No Ceará, o dia 17 de novembro é celebrado como o Dia da Literatura Cearense. A escolha da data homenageia a escritora Rachel de Queiroz, cearense nascida em 1910 em Fortaleza, no mesmo dia que a cidade escolheu para celebrar a literatura.
Melancólica, mas de sorriso largo, olhos pequeninos, divertida, inteligente, boa de prosa e cheia de anedotas. Decolou logo com seu primeiro livro, e, por seus textos que retratam o nordeste e abordam questões como a seca e as dificuldades da região, chamou a atenção de escritores e jornalistas. “O Quinze” (1930), obra que explora a realidade social da época, tornou-se um marco da literatura regionalista – título que conferiu seu alcance e projeção até os dias de hoje.
Mas a autora de “As Três Marias”, “Vidas Secas” e “O Canto da Sereia”, não se limitou à ficção: redigiu contos, peças teatrais e, principalmente, artigos e crônicas. Grande parte de sua carreira foi dedicada ao jornalismo, sua tarefa diária e principal, e que fazia questão de assim ser reconhecida. Por isso, nunca se declarou escritora e sempre fez questão de enfatizar seu ofício como jornalista. “Eu tenho dito que me sinto mais jornalista que ficcionista. Sempre. Na verdade, minha profissão é essa: jornalista”. Também afirmava que não gostava de escrever. Em diversas entrevistas dizia que só escrevia porque precisava ganhar a vida.

Dados do exercício
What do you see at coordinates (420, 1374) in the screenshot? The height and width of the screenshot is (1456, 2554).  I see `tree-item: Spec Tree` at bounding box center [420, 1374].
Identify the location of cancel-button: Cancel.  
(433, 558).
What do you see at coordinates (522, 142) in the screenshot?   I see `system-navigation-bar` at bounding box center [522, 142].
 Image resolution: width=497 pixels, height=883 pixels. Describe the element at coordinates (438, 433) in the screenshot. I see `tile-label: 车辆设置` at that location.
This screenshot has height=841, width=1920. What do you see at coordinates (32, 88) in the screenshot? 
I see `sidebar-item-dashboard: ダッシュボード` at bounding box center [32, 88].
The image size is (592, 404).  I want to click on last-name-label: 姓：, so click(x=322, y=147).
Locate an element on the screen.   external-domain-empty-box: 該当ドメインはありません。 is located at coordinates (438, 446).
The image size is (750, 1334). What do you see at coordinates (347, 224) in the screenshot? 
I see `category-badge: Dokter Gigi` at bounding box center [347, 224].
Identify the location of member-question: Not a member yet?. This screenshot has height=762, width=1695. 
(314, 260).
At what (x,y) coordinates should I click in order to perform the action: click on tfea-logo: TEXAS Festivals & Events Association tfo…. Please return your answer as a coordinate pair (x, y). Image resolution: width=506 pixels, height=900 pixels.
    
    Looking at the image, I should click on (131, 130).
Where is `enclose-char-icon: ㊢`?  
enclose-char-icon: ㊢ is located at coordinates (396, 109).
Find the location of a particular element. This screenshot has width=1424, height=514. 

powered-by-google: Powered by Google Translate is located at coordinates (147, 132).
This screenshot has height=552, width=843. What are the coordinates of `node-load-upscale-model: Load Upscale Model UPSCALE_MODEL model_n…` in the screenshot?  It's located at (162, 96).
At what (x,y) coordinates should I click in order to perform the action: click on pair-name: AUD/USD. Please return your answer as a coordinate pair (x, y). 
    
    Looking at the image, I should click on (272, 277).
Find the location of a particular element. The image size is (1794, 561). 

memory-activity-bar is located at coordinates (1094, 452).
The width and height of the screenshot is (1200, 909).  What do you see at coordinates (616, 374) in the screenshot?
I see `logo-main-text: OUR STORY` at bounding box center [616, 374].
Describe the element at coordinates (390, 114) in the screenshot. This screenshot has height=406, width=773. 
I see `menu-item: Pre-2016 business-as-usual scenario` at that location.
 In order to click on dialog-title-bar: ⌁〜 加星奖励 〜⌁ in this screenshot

Pedido 1
Traduza para o inglês esta frase do trecho sobre Rachel de Queiroz: "No Ceará, o dia 17 de novembro é celebrado como o Dia da Literatura Cearense."
Pedido 2
Liste todas as linhas da listagem que contêm a palavra "located". Diferencie maiúsculas de minúsculas.

Resposta 1
In Ceará, November 17 is celebrated as Ceará Literature Day.

Resposta 2
Locate an element on the screen.   external-domain-empty-box: 該当ドメインはありません。 is located at coordinates (438, 446).
enclose-char-icon: ㊢ is located at coordinates (396, 109).
powered-by-google: Powered by Google Translate is located at coordinates (147, 132).
This screenshot has height=552, width=843. What are the coordinates of `node-load-upscale-model: Load Upscale Model UPSCALE_MODEL model_n…` in the screenshot?  It's located at (162, 96).
memory-activity-bar is located at coordinates (1094, 452).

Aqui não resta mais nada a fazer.